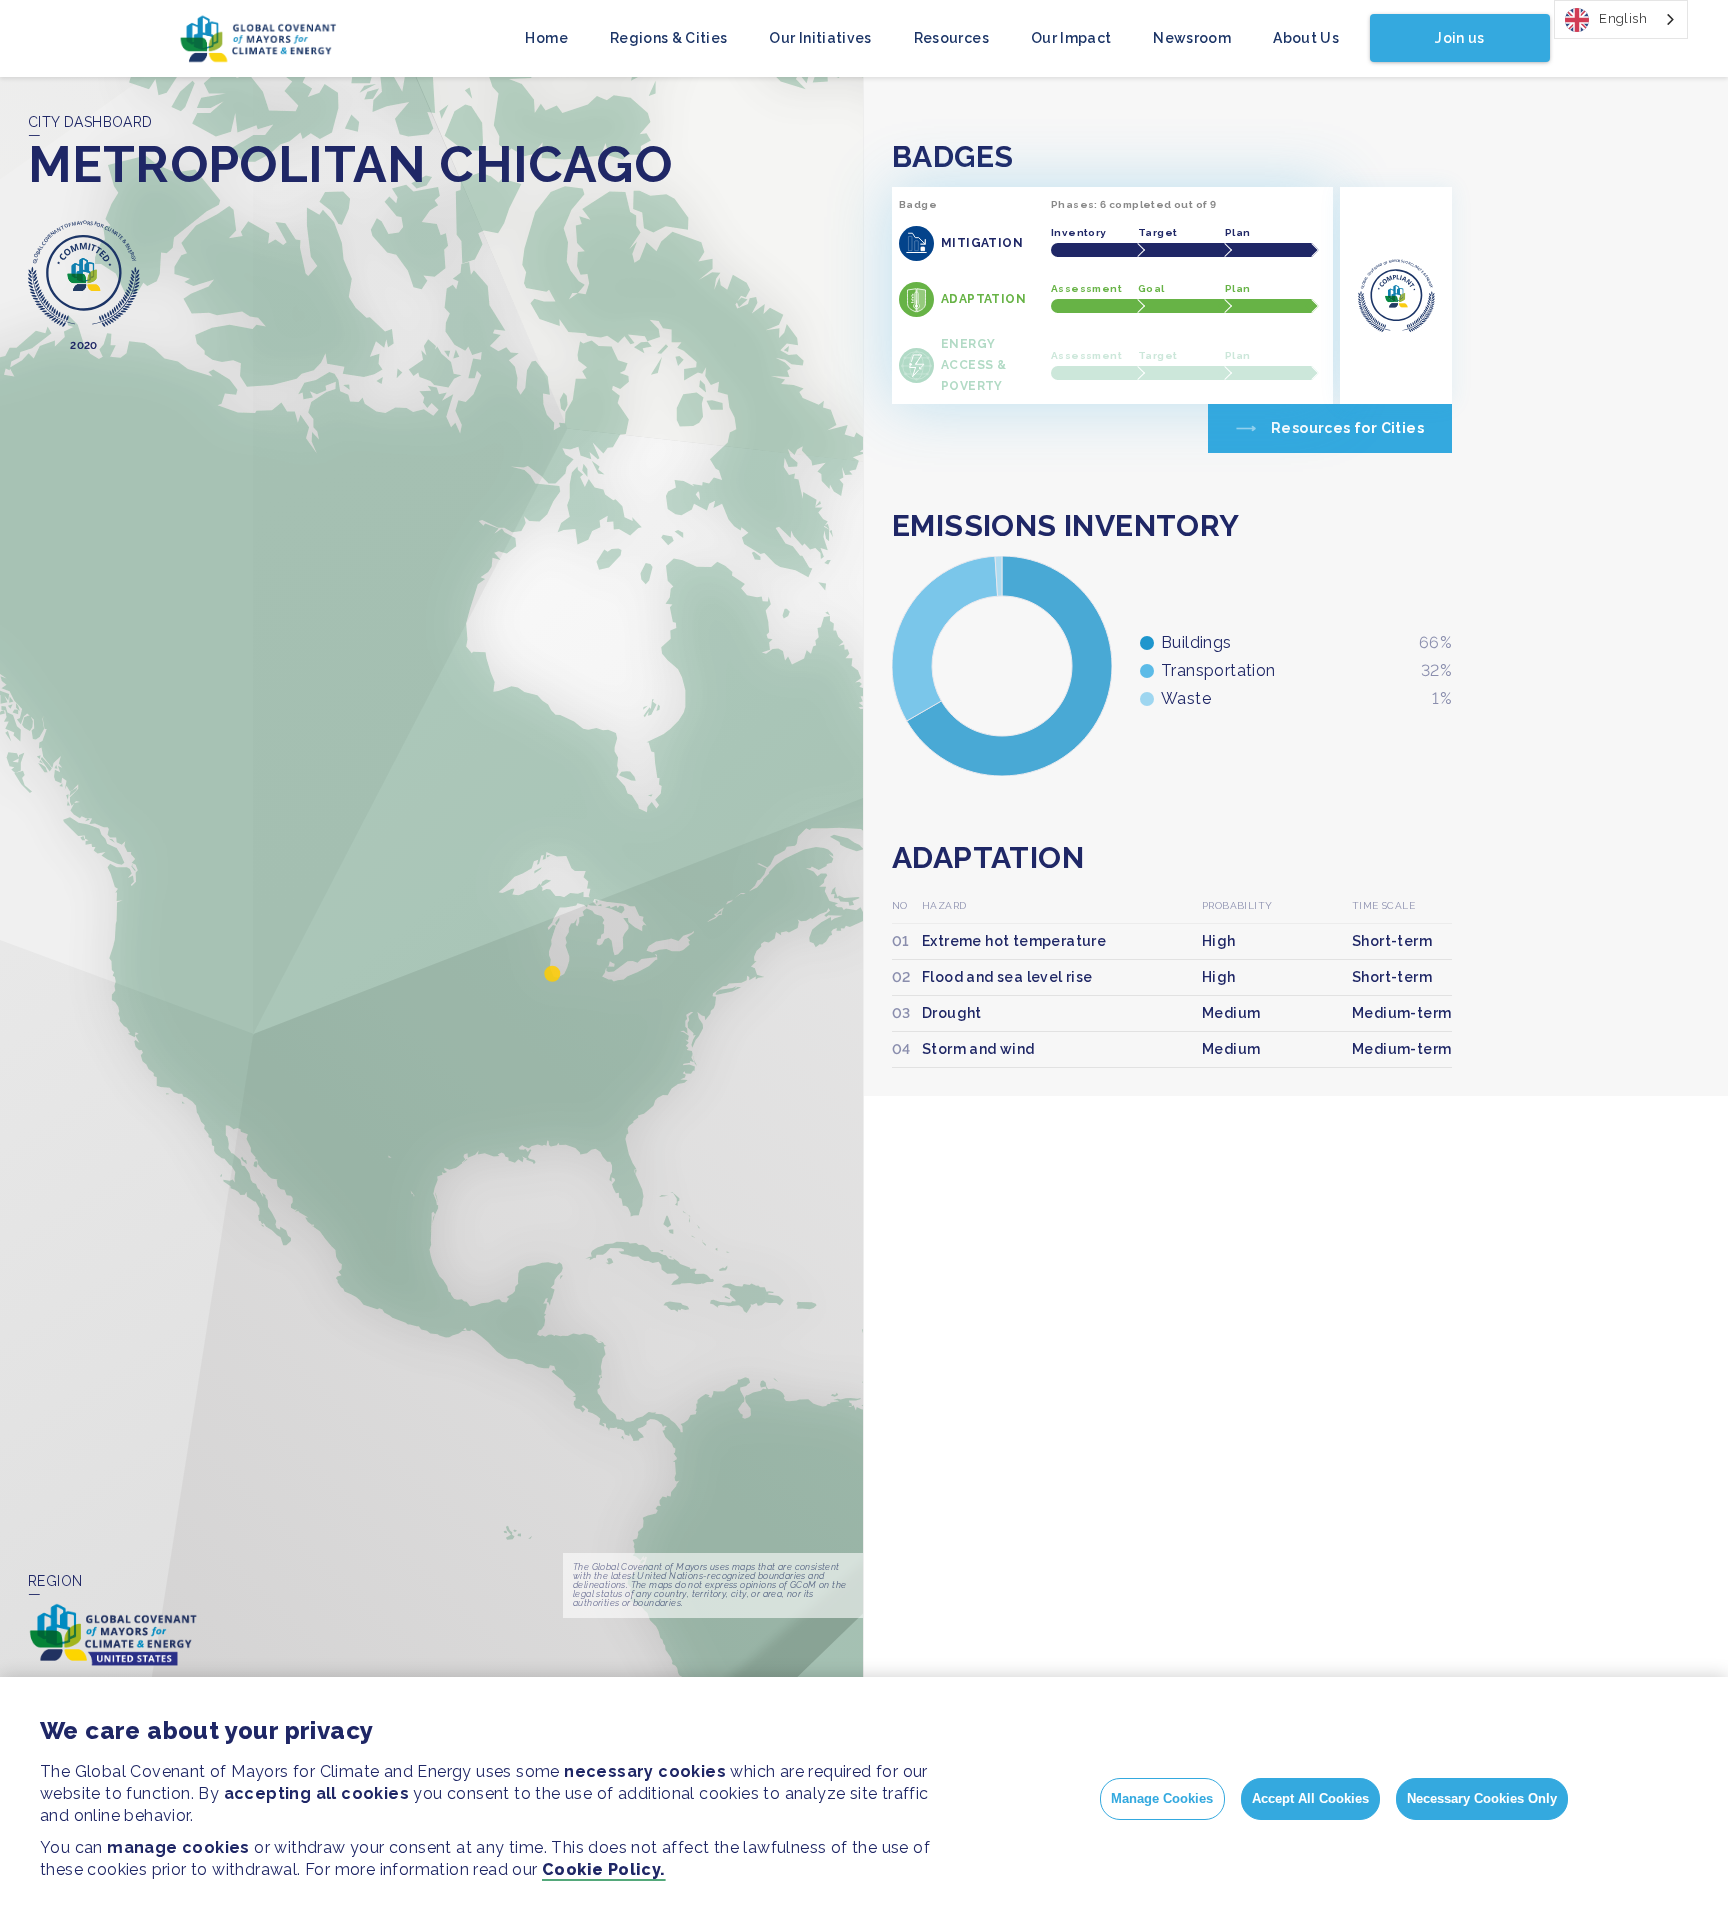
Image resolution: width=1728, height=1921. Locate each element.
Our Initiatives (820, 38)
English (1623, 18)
-*-
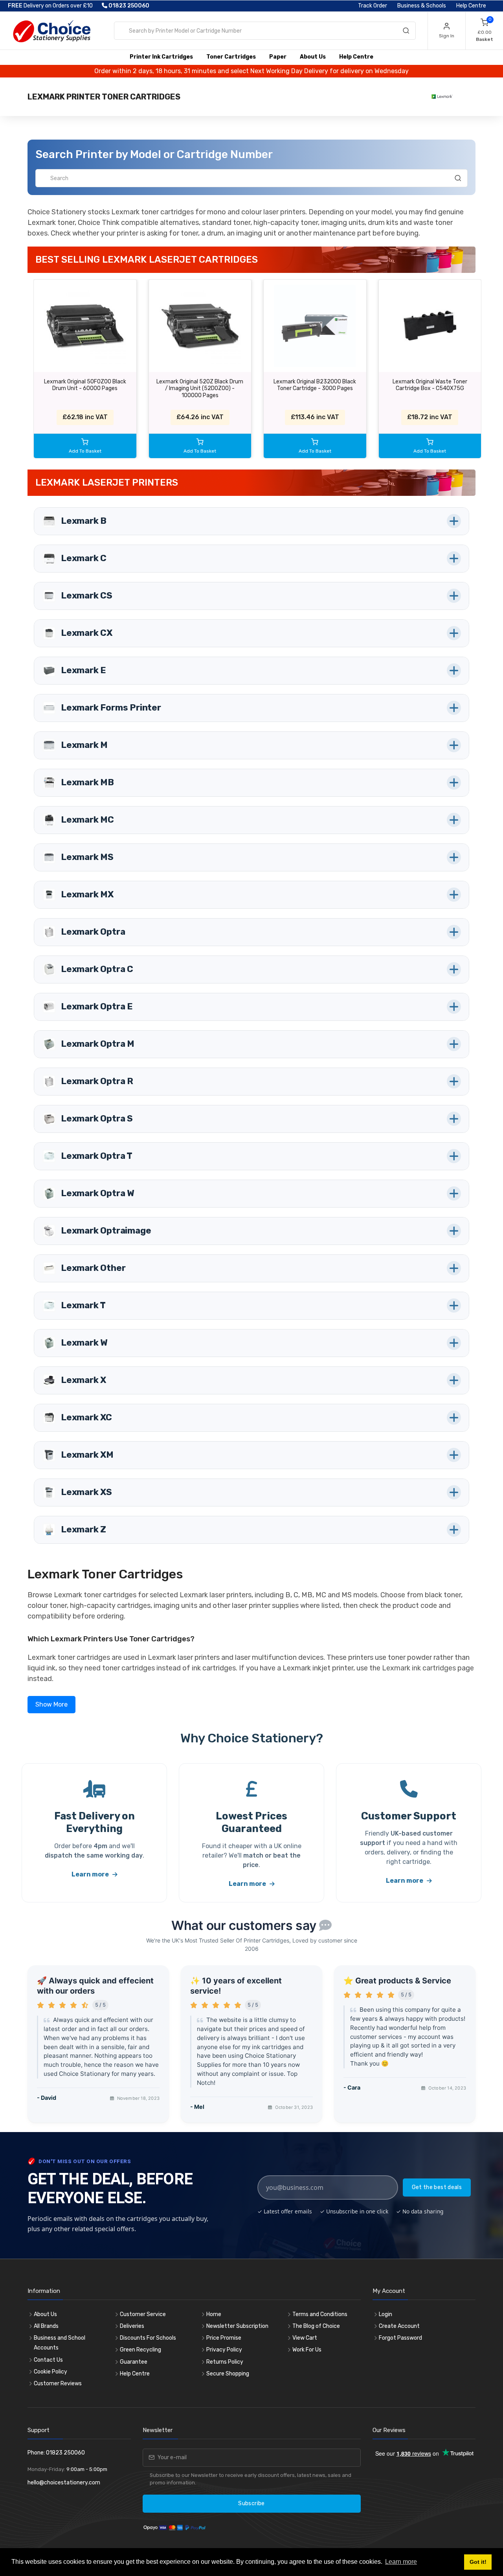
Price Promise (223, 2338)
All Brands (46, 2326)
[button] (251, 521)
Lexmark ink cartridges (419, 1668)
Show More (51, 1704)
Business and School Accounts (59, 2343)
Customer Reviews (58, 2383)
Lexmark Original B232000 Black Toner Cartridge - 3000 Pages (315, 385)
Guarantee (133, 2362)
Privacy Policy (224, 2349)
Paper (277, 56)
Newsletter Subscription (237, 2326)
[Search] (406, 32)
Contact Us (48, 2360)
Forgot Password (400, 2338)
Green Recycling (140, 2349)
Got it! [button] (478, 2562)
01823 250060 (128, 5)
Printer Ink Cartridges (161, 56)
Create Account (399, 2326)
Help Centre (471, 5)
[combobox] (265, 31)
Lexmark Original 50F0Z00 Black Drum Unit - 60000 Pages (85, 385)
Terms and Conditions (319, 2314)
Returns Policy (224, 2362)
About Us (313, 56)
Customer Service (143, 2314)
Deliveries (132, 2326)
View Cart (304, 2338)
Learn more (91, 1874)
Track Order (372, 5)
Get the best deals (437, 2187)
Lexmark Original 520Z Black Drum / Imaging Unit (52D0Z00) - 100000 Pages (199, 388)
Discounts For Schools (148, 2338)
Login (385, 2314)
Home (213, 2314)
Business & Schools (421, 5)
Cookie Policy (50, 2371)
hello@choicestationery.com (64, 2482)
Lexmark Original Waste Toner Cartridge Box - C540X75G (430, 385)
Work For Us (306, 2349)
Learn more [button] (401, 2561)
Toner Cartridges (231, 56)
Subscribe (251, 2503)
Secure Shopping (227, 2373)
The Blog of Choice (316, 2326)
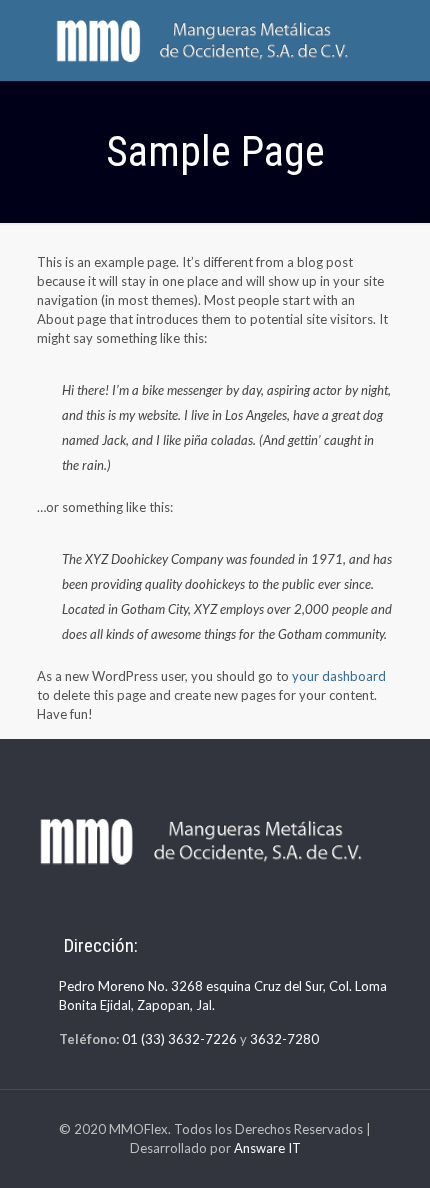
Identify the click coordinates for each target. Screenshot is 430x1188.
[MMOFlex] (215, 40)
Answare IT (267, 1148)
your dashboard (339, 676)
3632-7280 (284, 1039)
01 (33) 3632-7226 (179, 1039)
-*-
## About this exercise
Tally every line of the data that includes "Original". Report the number and nothing more.

## The answer
4